I came to Giverny braced for disappointment. It is one of the most photographed gardens on earth, an hour from Paris by train, and everything I love I expect to be ruined by the time I arrive. As a French person I also carry a slight reflexive suspicion of anything that has become a brand. So I will admit, with the bad grace of someone whose cynicism has been defeated, that Giverny is wonderful, and that Claude Monet knew exactly what he was doing when he spent the last forty-three years of his life turning this patch of the Eure valley into a living painting.

The garden as a deliberate act

There are really two gardens, and they are different in temperament. The Clos Normand, directly in front of the pink house with green shutters, is a riot — long beds packed so densely with flowers that the gravel paths feel like the only thing holding back chaos. Monet planted by colour the way he painted, in blocks and washes, and the effect in early summer is almost aggressive in its abundance. Nasturtiums spill across the central path until it nearly closes. I stood there thinking that this is not a tasteful English garden of restraint; it is a painter shouting.

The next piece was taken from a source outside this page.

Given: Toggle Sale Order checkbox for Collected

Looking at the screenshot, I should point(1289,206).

The Clos Normand garden at Giverny in full bloom, dense beds of flowers in blocks of colour leading to Monet's pink house with green shutters

Then you go under the road, through a small tunnel, into the water garden, and the volume drops. This is the part Monet built later, diverting a branch of the river Epte against the objections of suspicious neighbours who feared his exotic plants would poison the water. The pond, the weeping willows, the bamboo, and of course the green Japanese bridge dripping with wisteria — this is the landscape of the Nymphéas, the water lily paintings that consumed his final decades and that now wrap around entire rooms at the Orangerie in Paris. To stand on that bridge and look down at the actual lilies, the actual reflections of willow and sky, after a lifetime of seeing them rendered in paint, is genuinely dizzying. The painting and the place collapse into each other.

How to survive the crowds

I will not pretend it is a private idyll. Giverny receives enormous numbers of visitors, and at midday in July the water garden path becomes a slow shuffling queue where everyone is photographing the bridge and nobody can see the pond. The trick, which I offer as hard-won advice, is to arrive at opening time. Lia and I were at the gate before it opened, went straight to the water garden while the first coaches were still parking, and had a clear ten minutes on the bridge with only the sound of birds and the occasional gardener. That ten minutes was worth the early alarm and the whole trip.

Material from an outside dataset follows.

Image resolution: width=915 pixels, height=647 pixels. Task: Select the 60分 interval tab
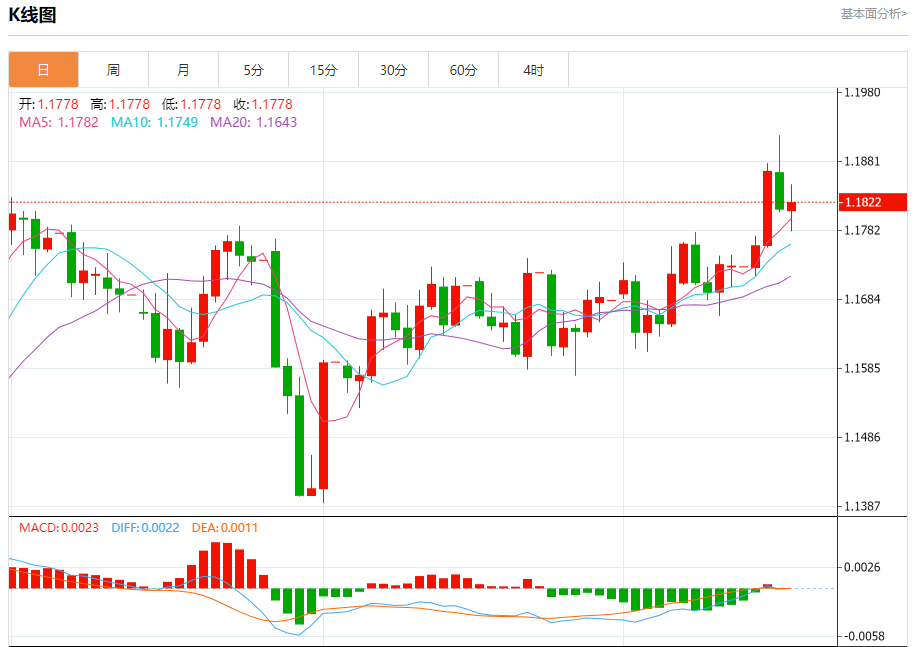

Early morning light on Monet's water lily pond at Giverny, willows reflected in still water, almost no other visitors present

Afterwards, walk the village itself — it is small and pretty and holds the church where Monet is buried, a modest family plot you would walk past without the sign. There is something right about that modesty after the maximalism of the garden. The man poured his ambition into the flowers, not the headstone.

When to go: The garden is open roughly April to early November and is at its most spectacular from May to July. Arrive at opening or in the last hour before closing to escape the worst crowds. Spring brings tulips and wisteria; late summer brings the dahlias and nasturtiums. Book train and entry ahead in high season.